Each step, the State tells us, is necessary, to protect us from our enemies in our midst. In each case, the area of control is discrete. It is only when we step back, and look at the overall picture, at the large number of State surveillance and control schemes, that we can see the all pervasive nature and extent of the Government control that has been forced, and is being forced, upon us.
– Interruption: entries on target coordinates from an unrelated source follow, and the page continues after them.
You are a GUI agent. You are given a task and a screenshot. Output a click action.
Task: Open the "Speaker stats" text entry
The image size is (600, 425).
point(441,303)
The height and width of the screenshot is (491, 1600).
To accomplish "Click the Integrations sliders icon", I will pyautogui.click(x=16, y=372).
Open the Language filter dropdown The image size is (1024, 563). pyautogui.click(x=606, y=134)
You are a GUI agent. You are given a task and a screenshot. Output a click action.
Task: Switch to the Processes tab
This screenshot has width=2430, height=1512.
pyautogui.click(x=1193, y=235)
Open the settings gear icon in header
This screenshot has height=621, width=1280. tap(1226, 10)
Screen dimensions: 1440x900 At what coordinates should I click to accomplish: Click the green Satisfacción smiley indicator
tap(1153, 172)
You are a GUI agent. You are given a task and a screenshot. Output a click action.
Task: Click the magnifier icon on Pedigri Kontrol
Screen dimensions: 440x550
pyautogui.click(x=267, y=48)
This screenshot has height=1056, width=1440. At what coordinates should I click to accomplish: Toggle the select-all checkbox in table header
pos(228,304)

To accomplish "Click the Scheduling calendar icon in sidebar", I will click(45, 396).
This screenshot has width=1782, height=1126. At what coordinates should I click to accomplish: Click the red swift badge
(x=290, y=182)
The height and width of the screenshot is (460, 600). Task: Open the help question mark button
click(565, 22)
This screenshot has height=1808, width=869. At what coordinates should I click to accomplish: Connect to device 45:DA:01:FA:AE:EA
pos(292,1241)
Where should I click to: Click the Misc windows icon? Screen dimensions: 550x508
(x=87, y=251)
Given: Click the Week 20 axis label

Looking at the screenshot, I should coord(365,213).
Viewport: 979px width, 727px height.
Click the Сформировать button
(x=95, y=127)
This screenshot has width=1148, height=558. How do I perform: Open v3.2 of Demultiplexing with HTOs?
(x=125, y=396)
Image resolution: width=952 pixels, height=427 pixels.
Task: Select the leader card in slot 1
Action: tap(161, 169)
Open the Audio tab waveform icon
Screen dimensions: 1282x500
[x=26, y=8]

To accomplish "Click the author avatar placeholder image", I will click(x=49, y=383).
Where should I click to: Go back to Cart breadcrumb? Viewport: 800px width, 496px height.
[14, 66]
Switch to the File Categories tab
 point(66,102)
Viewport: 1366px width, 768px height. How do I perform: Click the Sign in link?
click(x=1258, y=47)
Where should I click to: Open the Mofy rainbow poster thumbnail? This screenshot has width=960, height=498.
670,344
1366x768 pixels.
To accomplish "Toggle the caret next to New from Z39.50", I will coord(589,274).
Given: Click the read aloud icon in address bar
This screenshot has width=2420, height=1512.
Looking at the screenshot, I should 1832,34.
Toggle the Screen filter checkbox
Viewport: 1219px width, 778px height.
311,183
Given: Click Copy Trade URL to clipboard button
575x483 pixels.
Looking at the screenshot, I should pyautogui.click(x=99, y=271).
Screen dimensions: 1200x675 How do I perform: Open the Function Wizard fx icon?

If we were to take each scheme, and count it a step, and place them end to end, we would find ourselves far further down that road to totalitarian hell than we had imagined.
We already have, or are about to have:
• the retention of the DNA of innocent people (they’ll probably turn out to be criminals anyway).
• the Vetting and Barring Scheme (anyone in contact with other people’s children is a paedophile until proved otherwise)
• revalidation for doctors (all doctors are dangerous quacks until approved by the State).
There are many more that Dr No is aware of; no doubt there are others that he does not know of.
Each one, of itself, might seem reasonable to some; but taken together we see the pervasiveness in nature and extent; the assumptions of distrust, the collection of personal data to be held by the State; and in time the culture of distrust becomes a self fulfilling prophecy. We are all traitors now – unless, that is, we can demonstrate our unswerving allegiance to the State.
And so we come see the formation of the secret police, and the assembly of armies of informers. Snitching is our State duty and ‘soft’ intelligence – intelligence so soft you can poke a finger through it – becomes the currency of control. And the informer is given status and reward by the State for doing his duty.
Of course, we Brits couldn’t go that far, could we? Oh yes we could. It is being considered right here, right now. Only last week it emerged that the Government is considering manifesto proposals to reward benefit fraud sneaks with cash-backs.
It seems the clocks are already striking thirteen in Downing Street.